START DATASET

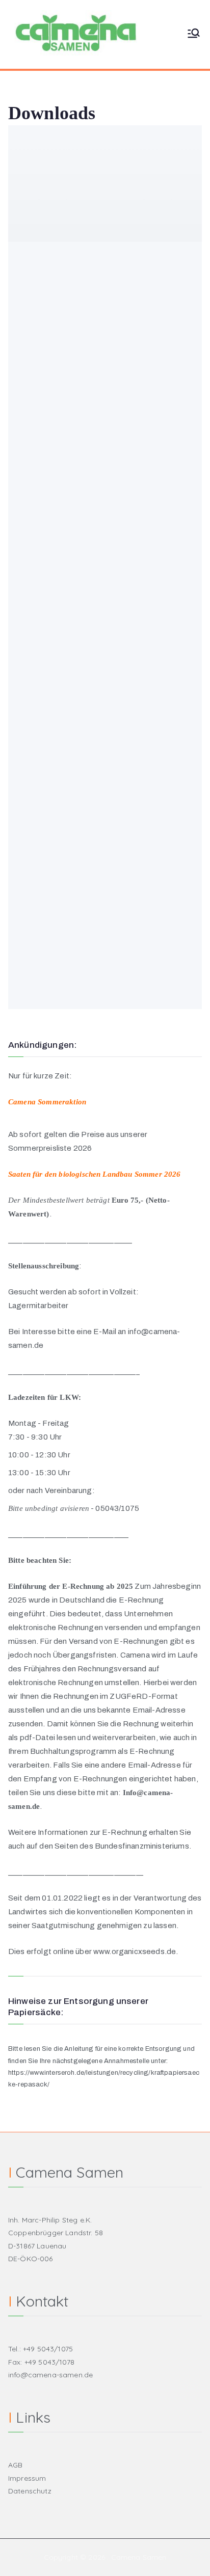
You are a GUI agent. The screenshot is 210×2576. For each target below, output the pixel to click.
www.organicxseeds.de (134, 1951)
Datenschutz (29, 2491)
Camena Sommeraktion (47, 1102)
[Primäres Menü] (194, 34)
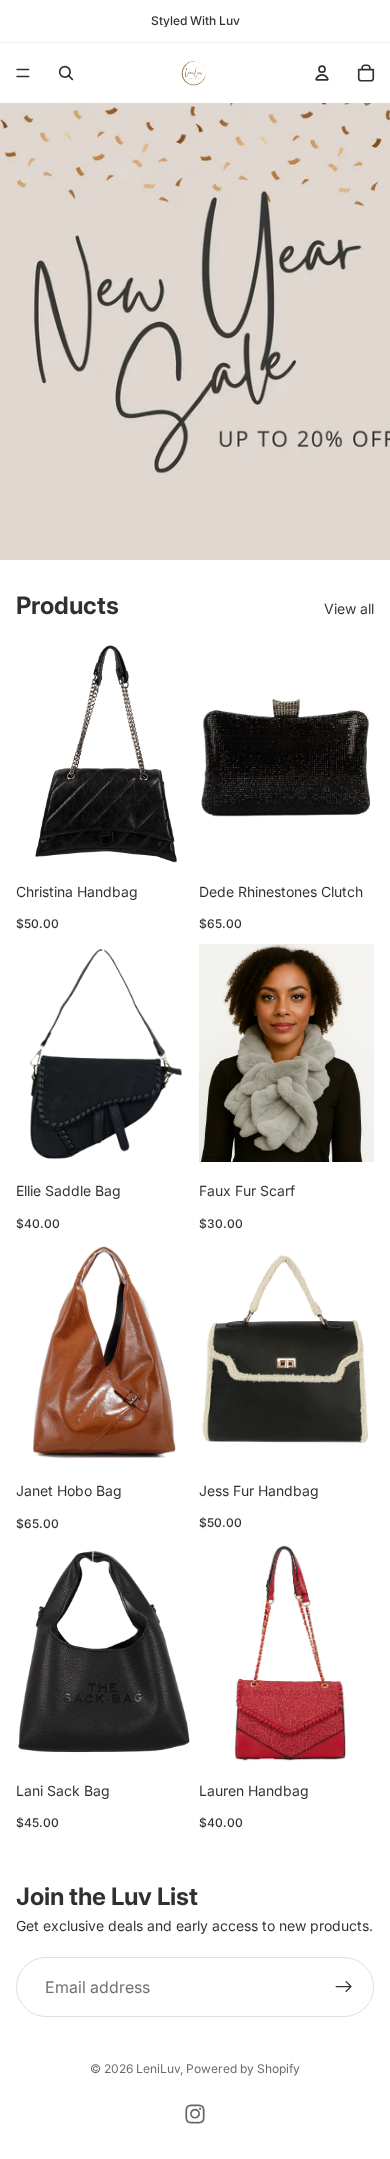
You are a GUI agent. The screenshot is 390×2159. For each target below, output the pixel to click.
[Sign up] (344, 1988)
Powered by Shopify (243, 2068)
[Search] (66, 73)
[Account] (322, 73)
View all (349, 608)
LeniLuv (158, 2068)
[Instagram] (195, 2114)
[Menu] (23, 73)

END DATASET
START DATASET

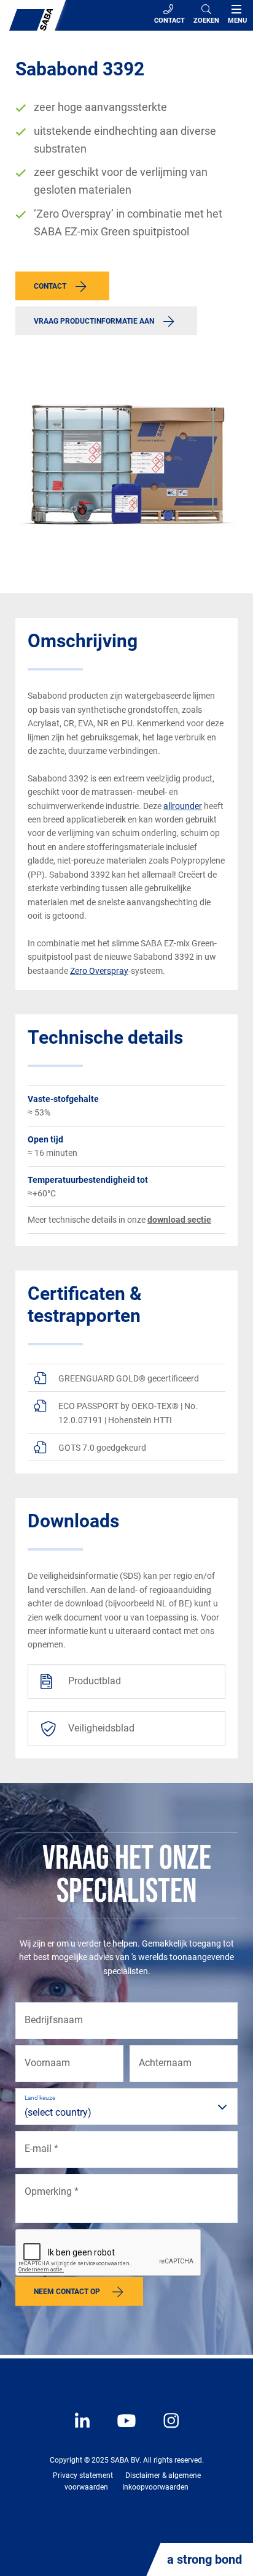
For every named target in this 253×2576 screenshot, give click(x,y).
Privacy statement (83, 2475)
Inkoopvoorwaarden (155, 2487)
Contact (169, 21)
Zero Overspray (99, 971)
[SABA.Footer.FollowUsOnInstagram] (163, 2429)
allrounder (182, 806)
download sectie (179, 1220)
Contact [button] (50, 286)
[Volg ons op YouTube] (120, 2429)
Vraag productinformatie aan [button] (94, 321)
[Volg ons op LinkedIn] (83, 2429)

END DATASET
START DATASET

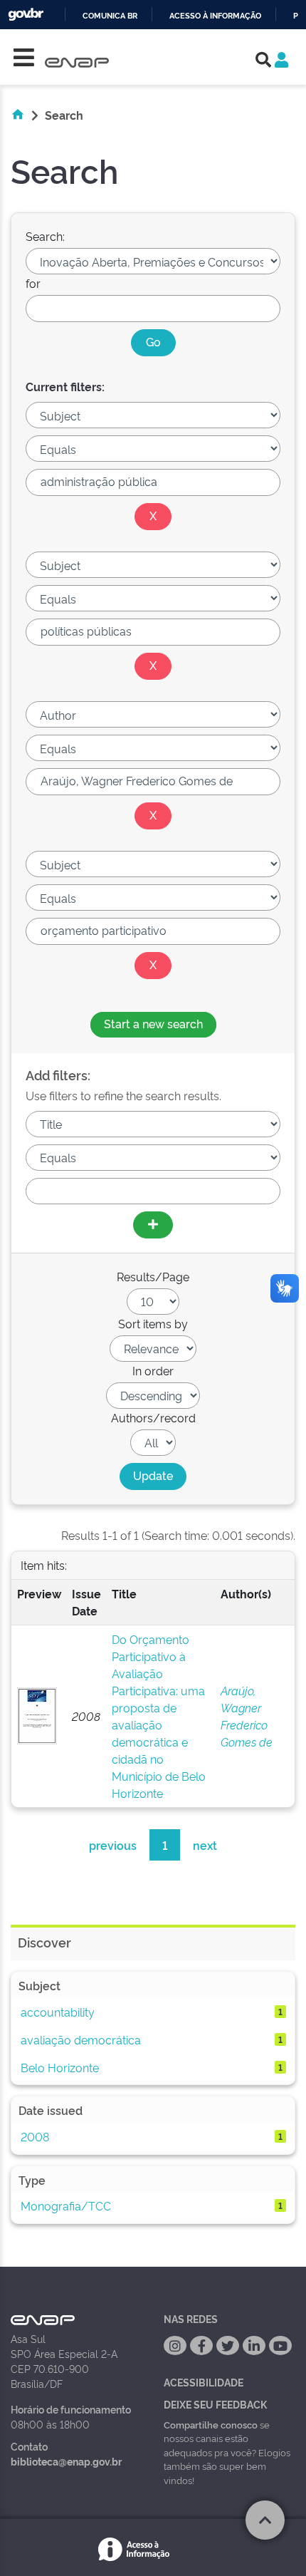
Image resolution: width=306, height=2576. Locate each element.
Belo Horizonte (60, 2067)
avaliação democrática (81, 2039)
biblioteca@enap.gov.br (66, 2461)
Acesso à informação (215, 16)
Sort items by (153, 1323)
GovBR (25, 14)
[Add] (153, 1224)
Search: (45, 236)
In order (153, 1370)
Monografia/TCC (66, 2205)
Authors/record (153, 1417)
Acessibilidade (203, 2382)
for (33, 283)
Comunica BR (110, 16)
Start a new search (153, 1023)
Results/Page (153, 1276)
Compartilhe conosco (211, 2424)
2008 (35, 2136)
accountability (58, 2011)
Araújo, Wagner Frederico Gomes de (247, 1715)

END DATASET

## TRY IT
From the entries, report each line that includes the word "pixel".

## COMPLETED TASK
You are a GUI agent. The screenshot is 210×2576. For each target below, output the pixel to click.
You are a GUI agent. The screenshot is 390×2159. For each target below, output the pixel to click.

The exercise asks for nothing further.